Pixel coordinate grounding data
----------
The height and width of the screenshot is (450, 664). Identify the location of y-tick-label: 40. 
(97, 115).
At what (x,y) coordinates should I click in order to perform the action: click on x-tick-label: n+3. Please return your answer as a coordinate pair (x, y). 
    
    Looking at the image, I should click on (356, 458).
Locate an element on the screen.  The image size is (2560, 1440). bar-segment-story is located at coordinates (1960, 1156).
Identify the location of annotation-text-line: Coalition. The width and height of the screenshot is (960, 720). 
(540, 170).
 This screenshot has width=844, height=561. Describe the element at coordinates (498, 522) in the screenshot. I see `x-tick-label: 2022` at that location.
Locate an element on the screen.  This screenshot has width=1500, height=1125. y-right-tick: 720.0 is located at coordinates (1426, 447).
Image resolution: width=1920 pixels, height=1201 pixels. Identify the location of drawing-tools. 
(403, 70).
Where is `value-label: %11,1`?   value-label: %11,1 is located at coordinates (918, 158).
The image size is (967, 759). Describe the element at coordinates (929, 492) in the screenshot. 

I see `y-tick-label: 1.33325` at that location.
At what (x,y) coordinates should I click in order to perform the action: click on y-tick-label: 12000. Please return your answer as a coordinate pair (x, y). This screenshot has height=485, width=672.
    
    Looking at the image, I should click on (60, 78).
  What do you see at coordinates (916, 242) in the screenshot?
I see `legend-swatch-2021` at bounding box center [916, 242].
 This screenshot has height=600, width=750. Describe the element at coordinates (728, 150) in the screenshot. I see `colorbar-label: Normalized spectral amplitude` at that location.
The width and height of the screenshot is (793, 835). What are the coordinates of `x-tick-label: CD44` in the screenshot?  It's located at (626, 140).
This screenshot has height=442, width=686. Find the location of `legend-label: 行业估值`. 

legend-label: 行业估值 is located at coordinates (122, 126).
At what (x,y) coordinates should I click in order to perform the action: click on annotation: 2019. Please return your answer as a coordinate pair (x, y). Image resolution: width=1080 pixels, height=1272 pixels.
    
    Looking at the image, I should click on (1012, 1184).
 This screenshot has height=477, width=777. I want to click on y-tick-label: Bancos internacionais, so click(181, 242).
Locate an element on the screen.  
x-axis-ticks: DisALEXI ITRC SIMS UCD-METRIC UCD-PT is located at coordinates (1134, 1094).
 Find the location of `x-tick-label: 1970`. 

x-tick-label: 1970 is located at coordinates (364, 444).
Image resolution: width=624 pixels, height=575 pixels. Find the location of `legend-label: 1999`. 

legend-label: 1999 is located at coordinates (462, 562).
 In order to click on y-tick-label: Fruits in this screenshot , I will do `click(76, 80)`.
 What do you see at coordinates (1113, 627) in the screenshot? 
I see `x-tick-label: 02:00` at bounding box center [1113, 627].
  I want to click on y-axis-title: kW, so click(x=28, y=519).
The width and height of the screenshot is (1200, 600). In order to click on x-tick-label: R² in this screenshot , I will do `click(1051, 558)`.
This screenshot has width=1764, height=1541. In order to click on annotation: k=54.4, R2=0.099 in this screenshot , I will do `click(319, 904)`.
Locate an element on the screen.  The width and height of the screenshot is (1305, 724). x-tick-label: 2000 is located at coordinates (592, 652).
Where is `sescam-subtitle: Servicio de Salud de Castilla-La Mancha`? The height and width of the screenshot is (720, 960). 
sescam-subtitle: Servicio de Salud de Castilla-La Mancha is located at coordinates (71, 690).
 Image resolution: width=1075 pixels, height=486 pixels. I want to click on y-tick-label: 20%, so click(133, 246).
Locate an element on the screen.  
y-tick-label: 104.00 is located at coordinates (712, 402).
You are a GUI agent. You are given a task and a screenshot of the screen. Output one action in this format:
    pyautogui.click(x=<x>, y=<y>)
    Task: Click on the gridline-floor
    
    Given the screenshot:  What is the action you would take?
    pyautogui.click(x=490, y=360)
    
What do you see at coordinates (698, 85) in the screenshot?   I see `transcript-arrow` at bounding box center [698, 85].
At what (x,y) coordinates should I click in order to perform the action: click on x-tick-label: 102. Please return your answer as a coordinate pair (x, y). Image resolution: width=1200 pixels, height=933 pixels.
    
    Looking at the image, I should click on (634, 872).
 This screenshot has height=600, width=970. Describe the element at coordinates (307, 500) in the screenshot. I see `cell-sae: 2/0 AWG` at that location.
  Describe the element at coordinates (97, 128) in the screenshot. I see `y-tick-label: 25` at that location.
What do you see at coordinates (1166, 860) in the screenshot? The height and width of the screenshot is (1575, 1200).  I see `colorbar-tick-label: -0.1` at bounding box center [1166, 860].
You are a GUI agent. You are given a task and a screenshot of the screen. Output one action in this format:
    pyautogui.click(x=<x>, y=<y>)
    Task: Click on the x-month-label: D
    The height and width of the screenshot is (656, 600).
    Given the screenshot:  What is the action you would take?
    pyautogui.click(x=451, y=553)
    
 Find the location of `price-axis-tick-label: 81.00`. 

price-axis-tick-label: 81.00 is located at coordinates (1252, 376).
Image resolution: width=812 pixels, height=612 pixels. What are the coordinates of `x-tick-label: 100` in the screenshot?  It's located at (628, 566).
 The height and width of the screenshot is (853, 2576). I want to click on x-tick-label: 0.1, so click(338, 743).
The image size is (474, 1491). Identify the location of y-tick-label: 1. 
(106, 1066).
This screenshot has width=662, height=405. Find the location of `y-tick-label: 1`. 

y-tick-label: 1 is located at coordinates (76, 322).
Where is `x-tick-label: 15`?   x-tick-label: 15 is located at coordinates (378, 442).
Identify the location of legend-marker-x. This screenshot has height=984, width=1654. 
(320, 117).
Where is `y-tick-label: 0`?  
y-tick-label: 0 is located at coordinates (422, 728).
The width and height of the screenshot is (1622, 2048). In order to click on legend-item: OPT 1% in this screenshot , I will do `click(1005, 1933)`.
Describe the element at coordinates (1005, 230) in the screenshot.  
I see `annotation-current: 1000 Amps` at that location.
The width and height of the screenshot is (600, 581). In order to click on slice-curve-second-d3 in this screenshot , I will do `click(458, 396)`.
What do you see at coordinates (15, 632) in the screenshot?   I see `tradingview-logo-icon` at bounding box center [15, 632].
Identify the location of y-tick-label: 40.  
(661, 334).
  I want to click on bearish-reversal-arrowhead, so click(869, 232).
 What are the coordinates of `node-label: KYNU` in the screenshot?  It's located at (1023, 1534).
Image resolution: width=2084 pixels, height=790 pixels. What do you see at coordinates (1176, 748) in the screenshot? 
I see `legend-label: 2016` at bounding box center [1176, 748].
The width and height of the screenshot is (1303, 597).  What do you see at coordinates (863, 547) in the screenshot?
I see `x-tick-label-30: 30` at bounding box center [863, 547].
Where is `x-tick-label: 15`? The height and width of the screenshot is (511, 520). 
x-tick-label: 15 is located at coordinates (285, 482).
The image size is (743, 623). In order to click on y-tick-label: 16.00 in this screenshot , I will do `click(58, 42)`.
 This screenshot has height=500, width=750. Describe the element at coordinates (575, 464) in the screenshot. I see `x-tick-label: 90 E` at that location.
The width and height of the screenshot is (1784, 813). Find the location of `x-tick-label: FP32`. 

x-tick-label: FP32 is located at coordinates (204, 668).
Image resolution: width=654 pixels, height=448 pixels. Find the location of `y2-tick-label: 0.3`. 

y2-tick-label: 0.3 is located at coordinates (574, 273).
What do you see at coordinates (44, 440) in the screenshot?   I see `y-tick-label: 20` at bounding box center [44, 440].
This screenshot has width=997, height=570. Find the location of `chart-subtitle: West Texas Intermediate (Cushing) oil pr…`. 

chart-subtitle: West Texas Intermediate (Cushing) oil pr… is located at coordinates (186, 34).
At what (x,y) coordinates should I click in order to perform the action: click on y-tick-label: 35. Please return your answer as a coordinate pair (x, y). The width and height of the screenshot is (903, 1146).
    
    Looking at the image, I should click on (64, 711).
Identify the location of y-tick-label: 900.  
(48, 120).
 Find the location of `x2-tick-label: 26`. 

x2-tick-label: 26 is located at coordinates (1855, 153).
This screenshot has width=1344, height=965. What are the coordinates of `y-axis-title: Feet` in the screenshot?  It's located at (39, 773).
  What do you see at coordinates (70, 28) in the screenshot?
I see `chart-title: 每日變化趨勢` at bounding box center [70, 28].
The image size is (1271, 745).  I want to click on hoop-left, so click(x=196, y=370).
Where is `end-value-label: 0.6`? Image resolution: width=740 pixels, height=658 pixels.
----------
## HOW TO COMPLETE THIS TASK
Reproduce the records word for word, from their first line up to and including the line that contains "coordinates (1960, 1156).".

## EXERCISE ANSWER
The height and width of the screenshot is (450, 664). Identify the location of y-tick-label: 40. 
(97, 115).
At what (x,y) coordinates should I click in order to perform the action: click on x-tick-label: n+3. Please return your answer as a coordinate pair (x, y). 
    
    Looking at the image, I should click on (356, 458).
Locate an element on the screen.  The image size is (2560, 1440). bar-segment-story is located at coordinates (1960, 1156).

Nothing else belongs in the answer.